Pictures are to be left out, and only the lines from the one containing "The width and height of the screenshot is (1232, 963)." through the last line of the data are to be returned exactly.

Segment Start: INFORMATION SUPPLIED

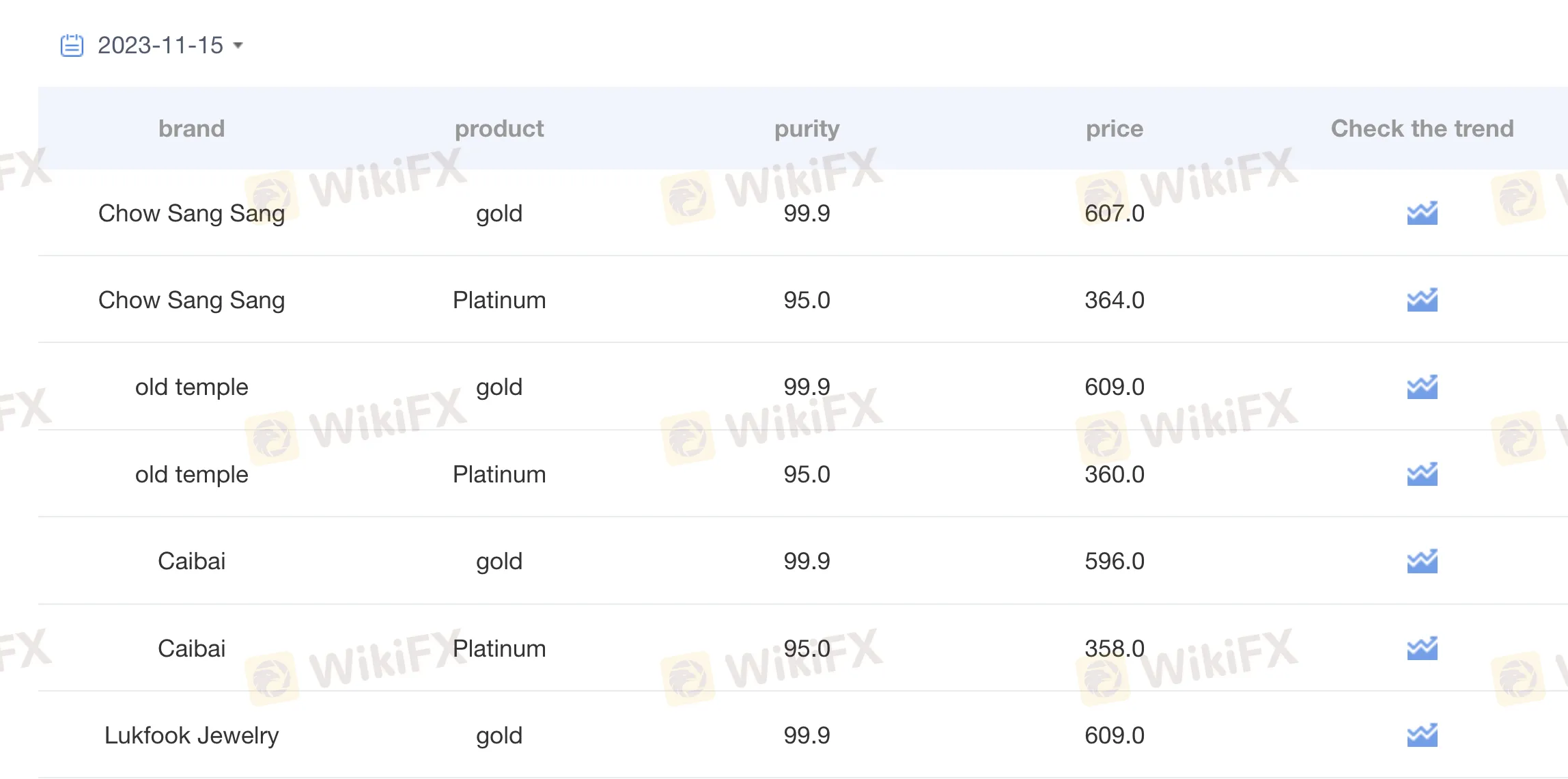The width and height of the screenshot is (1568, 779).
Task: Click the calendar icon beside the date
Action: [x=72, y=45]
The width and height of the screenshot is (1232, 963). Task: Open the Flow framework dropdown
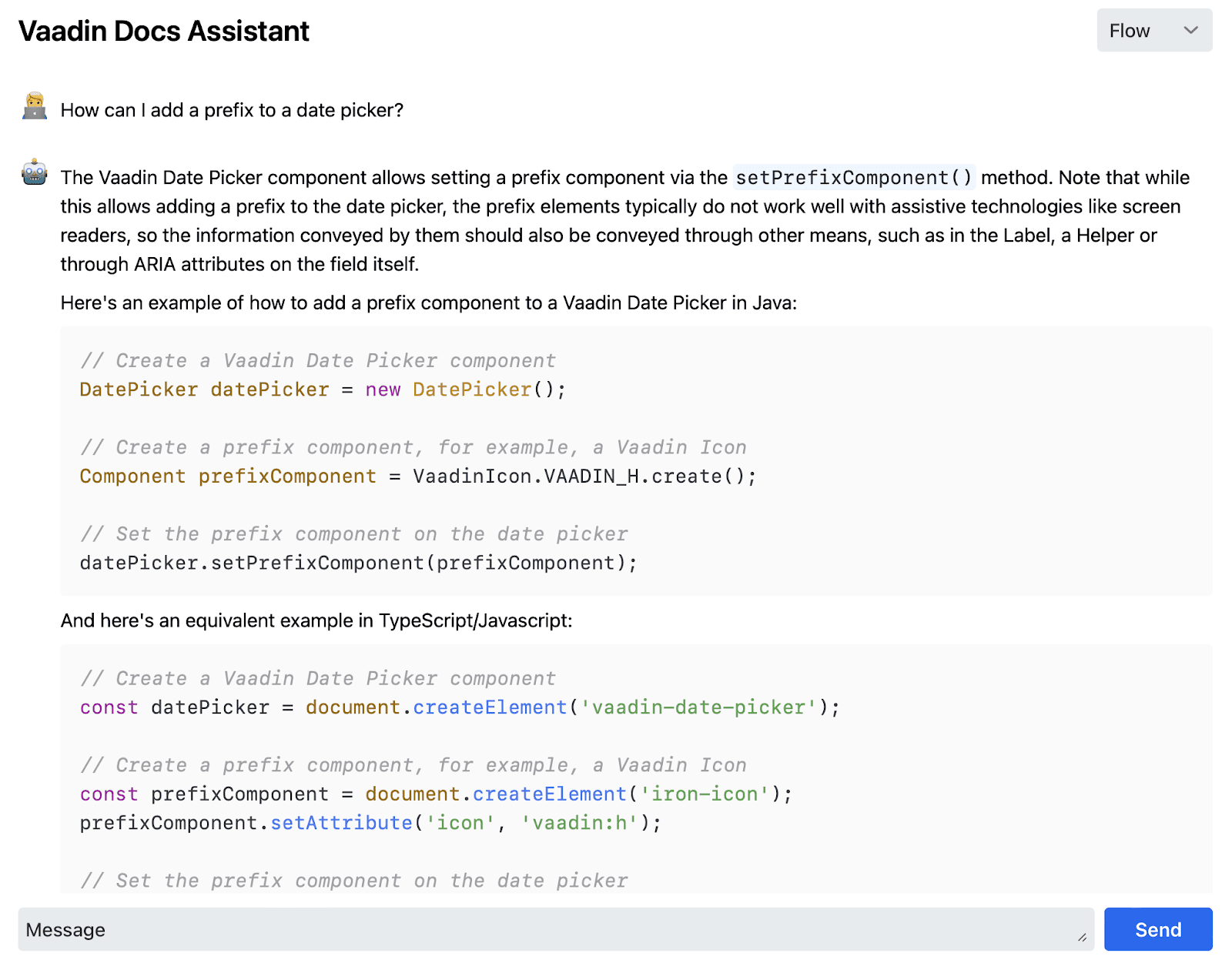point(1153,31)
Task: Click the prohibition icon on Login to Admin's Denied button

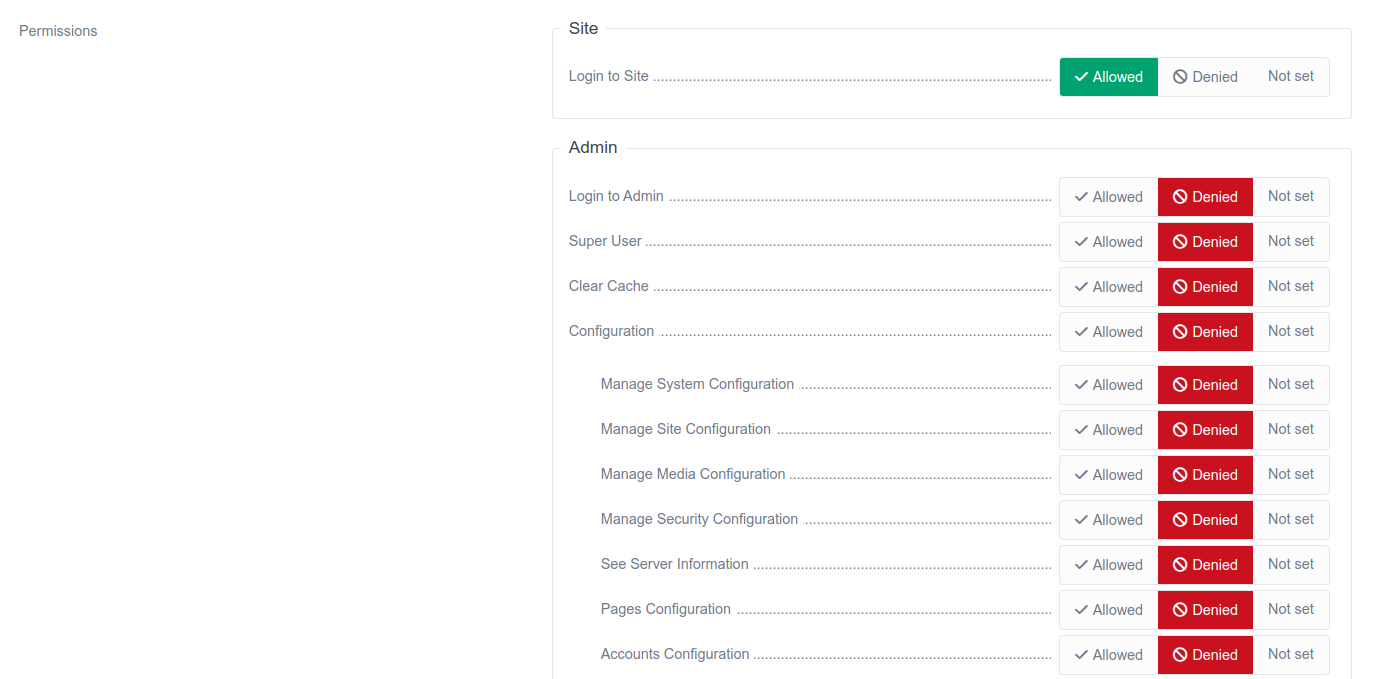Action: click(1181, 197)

Segment End: INFORMATION SUPPLIED

■ SOLUTION TO THIS TASK:
The width and height of the screenshot is (1232, 963). Task: Open the Flow framework dropdown
point(1153,31)
Task: Click the prohibition icon on Login to Admin's Denied button

Action: click(1181, 197)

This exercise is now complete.